Dear Professor Tu Youyou,
My heartiest congratulations to you on being awarded this year’s Nobel Prize in medicine.
It is a rare achievement. To get there, you answered a call from your country’s leader in time of war. For years you tested countless herbs without success, but you didn’t stop till you found artemisinin. Even after that you worked tirelessly for 30 more years to fight prejudice and your native China’s own limitations to get the malaria drug recognized by the World Health Organization.
Yours is a scientific tale that will be told for generations to come, and you and all those involved in the effort deserve every praise.
Artemisinin has saved millions of lives of those infected with malaria. As you yourself say, the prize is a recognition of the what traditional Chinese medicine has to offer the world.
And now you have a chance to save even more lives.
I am sure you are aware of the countless poachings in Africa and beyond to find ingredients for the wrong brand of traditional Chinese medicine. No one is healed, but countless elephants, rhinos, tigers, pangolins, manta rays, and other endangered animals are lost.
Many are going to misinterpret the praise coming your way to be praise for this brand of traditional Chinese medicine, which has become a $60 billion industry. Its practices don’t follow the rigors of modern science that you do. Most of the time the treatments don’t work, and if they ever do, no one knows if they will again.
China’s economic miracle is pulling millions out of poverty, but it is also increasing the demand for this kind of traditional Chinese medicine. Just consider the rise in the number of poachings for one animal in one African country.
You were proud to have isolated artemisinin with help from ancient texts not just because it could fight malaria parasite, but also because it had an unusual chemical structure. By elucidating its structure and understanding how the drug works, you also developed a powerful derivative dihydroartemisinin. This is the perfect marriage of ancient knowledge and modern science.
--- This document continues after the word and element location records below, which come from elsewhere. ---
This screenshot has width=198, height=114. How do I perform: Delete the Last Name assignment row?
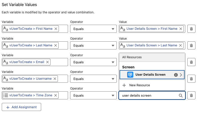click(x=191, y=45)
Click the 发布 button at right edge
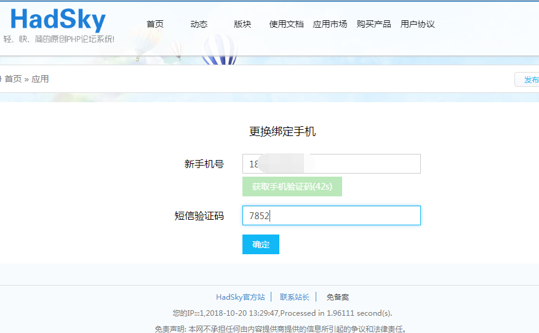The image size is (539, 333). (x=527, y=80)
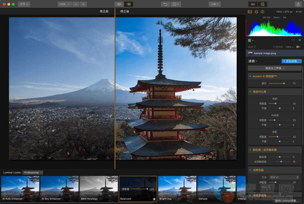This screenshot has width=304, height=204.
Task: Open the history clock menu
Action: click(175, 4)
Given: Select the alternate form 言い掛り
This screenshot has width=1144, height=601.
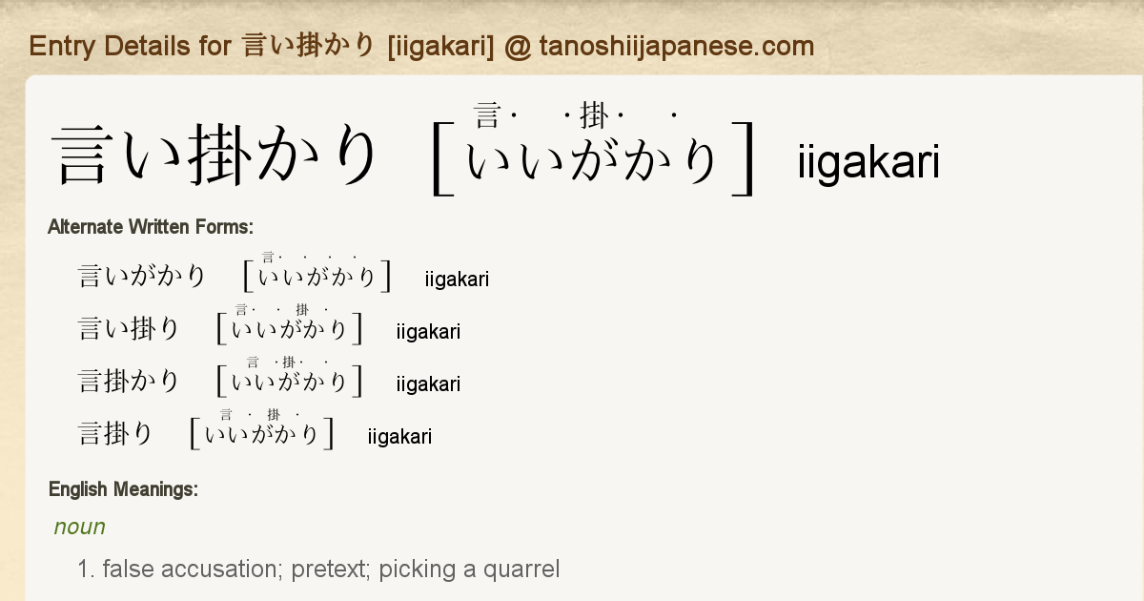Looking at the screenshot, I should (x=129, y=329).
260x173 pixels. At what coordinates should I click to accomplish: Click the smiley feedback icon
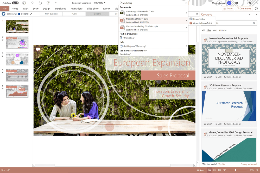point(256,9)
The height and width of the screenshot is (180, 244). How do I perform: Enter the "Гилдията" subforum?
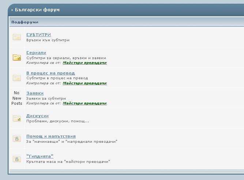coord(40,156)
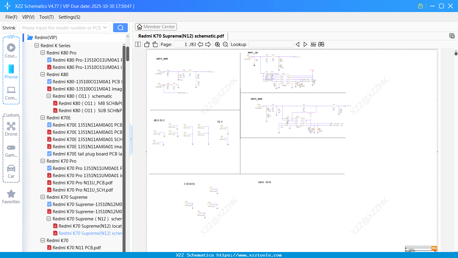Zoom out of the schematic
The image size is (458, 258).
pos(225,45)
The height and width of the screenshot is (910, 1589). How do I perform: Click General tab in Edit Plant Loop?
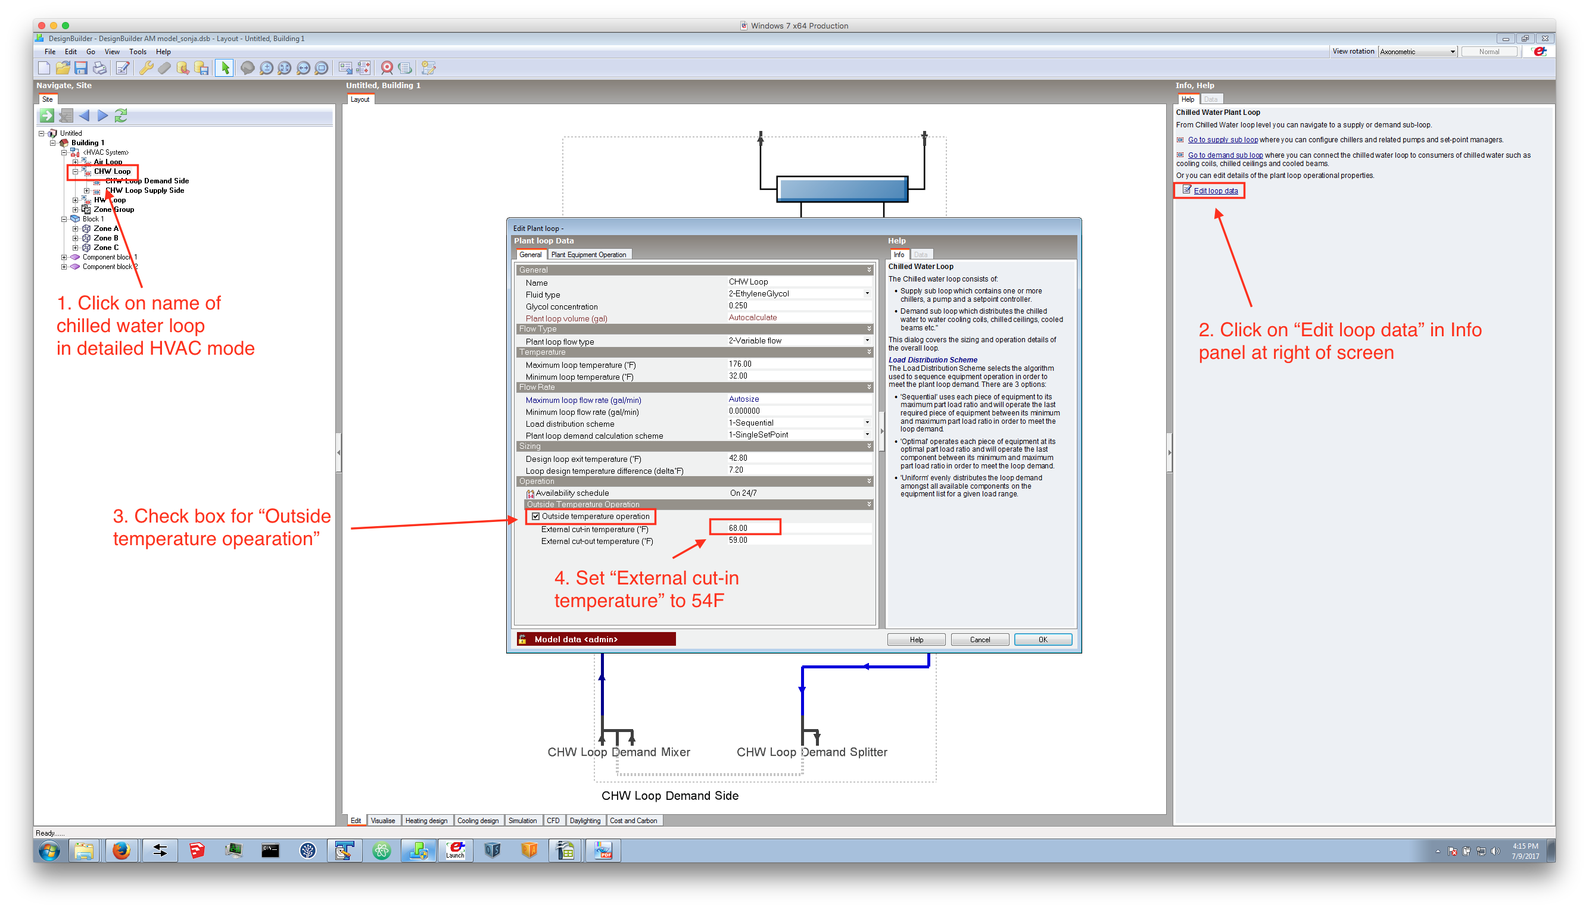532,254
While there are Chinese herbs that may hold wonders like artemisinin, you and I know that rhino horns have nothing special in them. The chemical keratin that make up the horn is no different from the chemical that make up human nails. The same is true of elephant tusks, pangolin scales, and tiger claws.
And even if there is a hidden drug in a natural source, you know that the only way to turn it in to a useful drug is to isolate it and then find ways of manufacturing it in chemical industries at large scale. That is true not just when it’s an animal-based source, but, as the example of artemisinin make clear, many times even when it’s a plant-based source.
Your work has already inspired many Chinese researchers to take the hard route. But those who misinterpret the praise as an excuse to spread their pseudotherapies wider could cause extinction of many species under the false hope of cures.
The Nobel Prize is the highest honor a scientist can receive. For right or wrong, whatever you say this week onwards will have its worth in gold. When you raise your voice, the world will eagerly listen. And even if you don’t say anything, people will find ways of using your story as an inspiration.
That is why I write to you with a plea. Use this august platform of the Nobel Prize to rally for a cause. You can, as an expert who has shown the world the true potential of traditional Chinese medicine, also tell its practitioners to mend their ways and stop the meaningless killings.
It may be daunting, but you hold the power to reform this multi-billion dollar industry. People will follow your lead and, when they do, you can rebrand the image of traditional Chinese medicine from a pseudoscience to a modern science.
Artemisinin has saved millions of lives, and the Nobel Prize it got you can save even more.